The emerging trend of ‘humanitarian innovation’ has captured the minds and practices of humanitarian actors across the globe. Seeking to draw upon ideas traditionally used in the private sector to improve the responses in emergencies, protracted crises and post-conflict recovery, humanitarians have turned to innovation for solutions to critical challenges in the field.
Current debate has begun to document examples of ad hoc innovation in practice; however there is a need to develop a common language and greater conceptual clarity as a starting point for moving forward in the dialogue and debate. The conference aims to provide a platform for discussion and debate, bringing together actors from UN agencies, NGOs, academia, and both the public and private sectors. By convening these discussions, the agenda for humanitarian innovation will be further defined.
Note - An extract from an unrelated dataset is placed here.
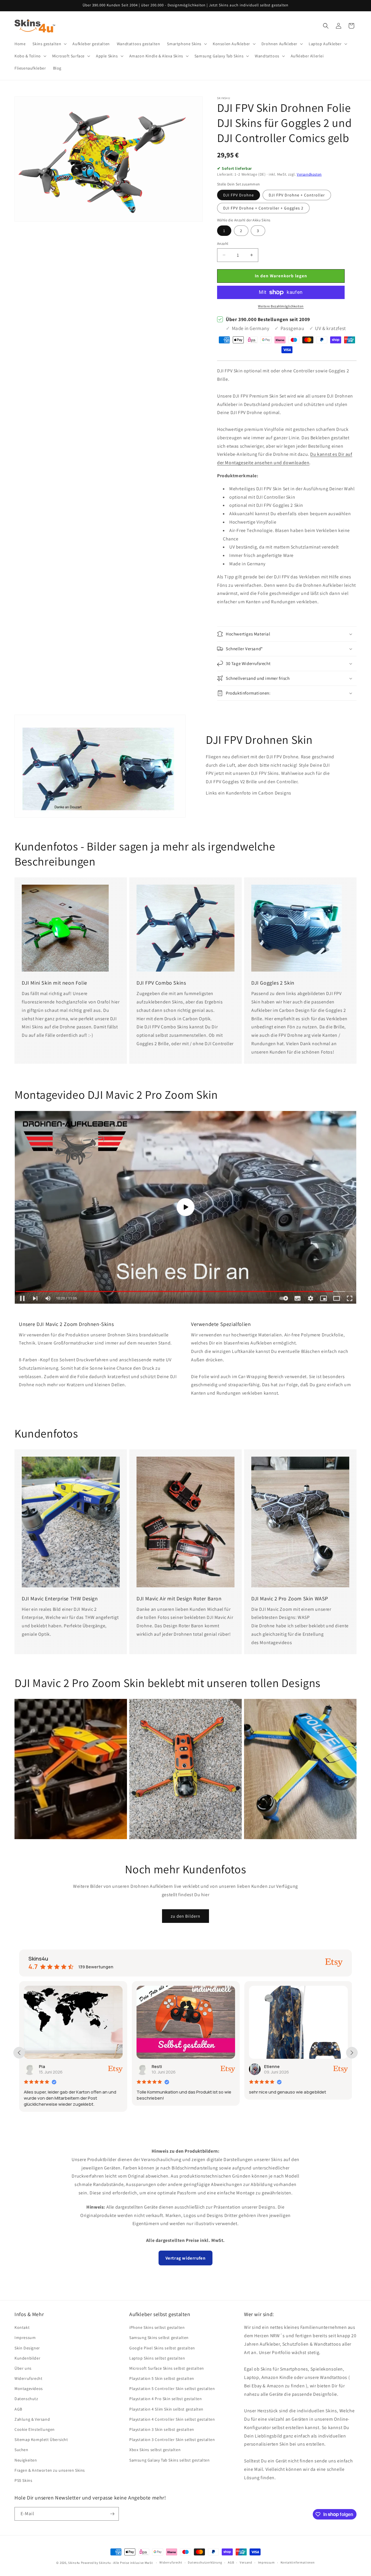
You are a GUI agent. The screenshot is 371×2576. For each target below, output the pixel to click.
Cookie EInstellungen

- Erik Abild, Norwegian Refugee Council
- Alexander Aleinikoff, Deputy High Commissioner, UNHCR
- Andy Bastable, Oxfam GB
- Sasha Chanoff, RefugePoint
- Mariano-Florentino Cuéllar, Stanford University
- Julia Stewart-David, European Commission
- Olivier Delarue, UNHCR Innovation
- Pamela Hartigan, Skoll Centre, University of Oxford
- Simone Levine, Overseas Development Institute (ODI)
- Myles Lock, UN Foundation
- Joanna Macrae, Department for International Development (DFID)
- Hilda Moraa, iHub Nairobi
- Moses Musaazi, Technology for Tomorrow (T4T)
- Nuno Nunes, International Organization for Migration (IOM)
- Kim Scriven, Humanitarian Innovation Fund (HIF)
- Hugo Slim, Oxford Institute for Ethics, Law and Armed Conflict, University of Oxford
- Don Weinreich, Ennead Architects
Call for papers (closed)
We invite individual paper proposals, full panel proposal, and suggestions for alternative format (eg, film, debate, demonstration) sessions from academics, policymakers, and practitioners from across sectors.
Although we are interested in papers that relate to any theme that can advance debate on humanitarian innovation, we particular invite submissions that may relate to any or a number of five core themes:
1. Definitions and frameworks for humanitarian innovation
The HI debate is still emerging and embryonic. Discussion and reflection remains needed on definitions of HI as well as appropriate analytical frameworks for understanding the boundaries and scope of the concept. Such contributions might, for example, engage with the management theory and innovation literatures in order to offer new theoretical direction to the current discussions.
2. Improving organisational responses
Papers may reflect on the range of best practices of innovation that have emerged within and across organisations. How have particular organisations developed new ideas and partnerships, adapted organisational processes, fostered new partnerships, built innovation labs, or begun to develop new funding mechanisms for innovation. What innovation practices are emerging in the major UN organisations and humanitarian NGOs.
3. 'Bottom-up' approaches to innovation
One of the most neglected and challenging areas of the current debate, is how to foster the skills, talents, and aspirations of so-called 'beneficiary populations'. Papers might begin to reflect on ways in which affected communities have been drawn into innovation models in ways that include a role for the agency of, for example, displaced populations to engage in strategies of self-reliance or self-protection.
4. New directions within humanitarian work
Papers might also reflect on new products and processes that are emerging within the humanitarian sector. What trends and best practices are present? What is at the cutting edge of the area and how transformative can it be? How might cash transfers, insurance, crisis-mapping, new forms of humanitarian finance, big data analytics, two-way communication systems, remote sensing, or drones, for instance, transform the humanitarian landscape?
5. Critical approaches to humanitarian innovation
We also welcome critical academic reflection on trends within humanitarian innovation. What structural factors are driving humanitarian innovation and with what consequences? On a normative level, how can we begin to assess emerging trends in humanitarian innovation and the changing role of private actors within humanitarian sectors? How do the emerging trends fit within a broader historical context?
Set at Keble College, in the heart of the historic town and the University of Oxford, this scenic home to world renowned academics provides an ideal setting for this debate. Several conference rooms and accommodation will be available and dinner will be hosted in the historic hall of the college.
Authors are invited to submit an abstract for individual paper proposals or a brief outline for panel proposals. Individual paper proposals should include the title of the paper and an abstract of up to 250 words. Panel proposals should include the title of the panel, an abstract for the panel theme, and details of all the authors and papers to be included.
We welcome presentations from policy and practice. Abstracts of up to 250 words can be submitted but academic papers are not required.
The deadline for proposed submissions is 31 January 2014. Accepted papers will be considered for publication in a special edition of a journal. To be considered, full papers will need to be submitted and made available for circulation by 1 July 2014.